Element and text position data -
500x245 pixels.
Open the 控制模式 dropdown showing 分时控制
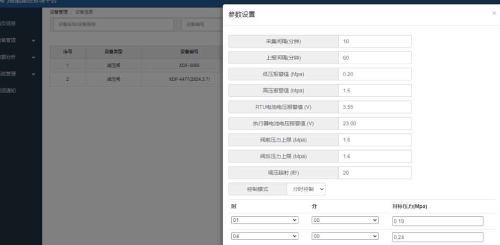click(x=306, y=189)
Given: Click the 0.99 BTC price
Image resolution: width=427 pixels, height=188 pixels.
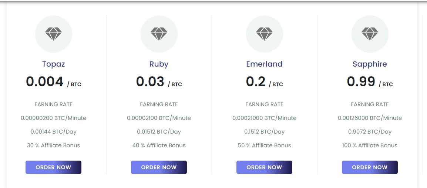Looking at the screenshot, I should point(361,81).
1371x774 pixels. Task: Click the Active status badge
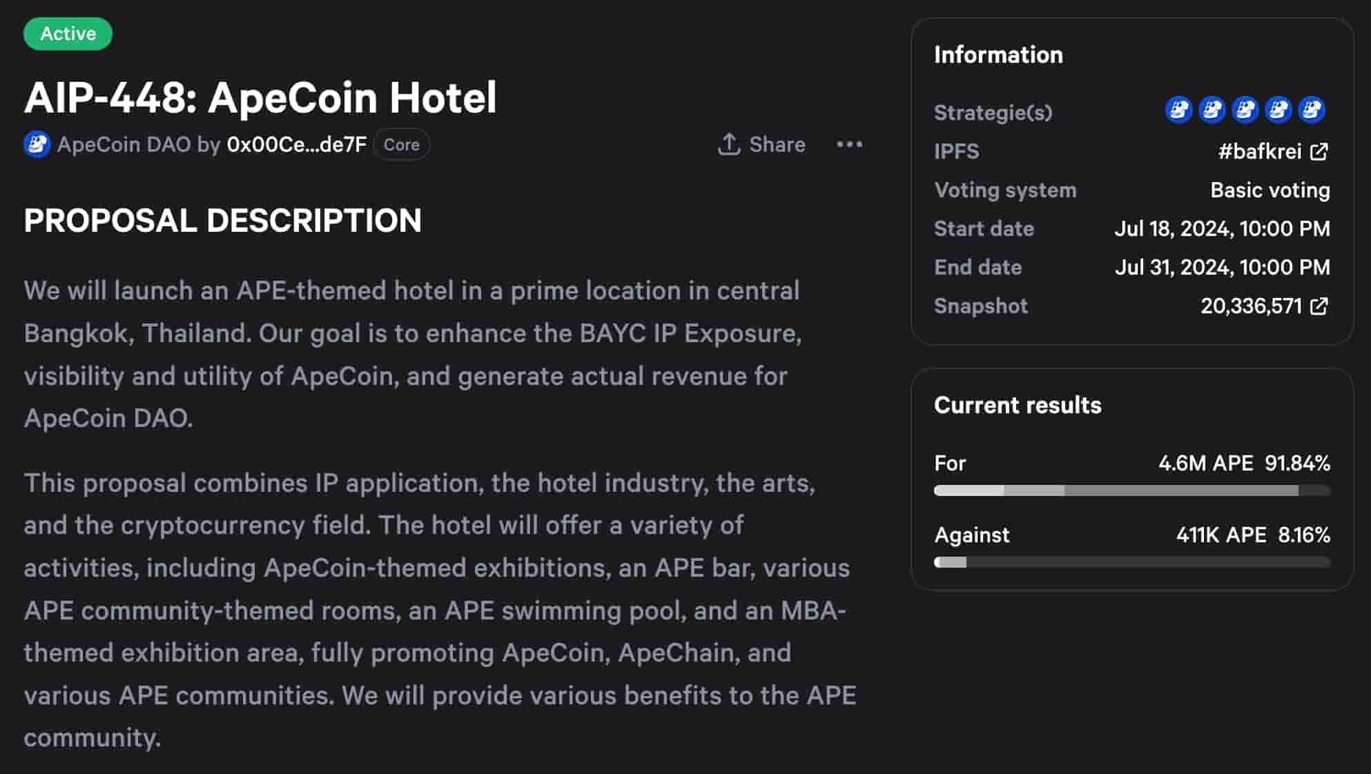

Your instructions - Copy out all of the items above line for line, without changing anything. Leave the pictures out of your answer.

Exercise answer -
500x245 pixels.
Open the 控制模式 dropdown showing 分时控制
click(x=306, y=189)
Given: Click the 0.99 BTC price
Image resolution: width=427 pixels, height=188 pixels.
Looking at the screenshot, I should point(361,81).
1371x774 pixels. Task: Click the Active status badge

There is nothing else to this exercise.